**Directions for this task**: Each entry that follows must be output without any deviation.

[Excerpts from a dataset]
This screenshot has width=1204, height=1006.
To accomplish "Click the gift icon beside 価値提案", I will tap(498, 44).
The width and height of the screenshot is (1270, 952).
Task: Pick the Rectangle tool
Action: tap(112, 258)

**Answer for this exercise**:
This screenshot has width=1204, height=1006.
To accomplish "Click the gift icon beside 価値提案", I will tap(498, 44).
The width and height of the screenshot is (1270, 952).
Task: Pick the Rectangle tool
Action: tap(112, 258)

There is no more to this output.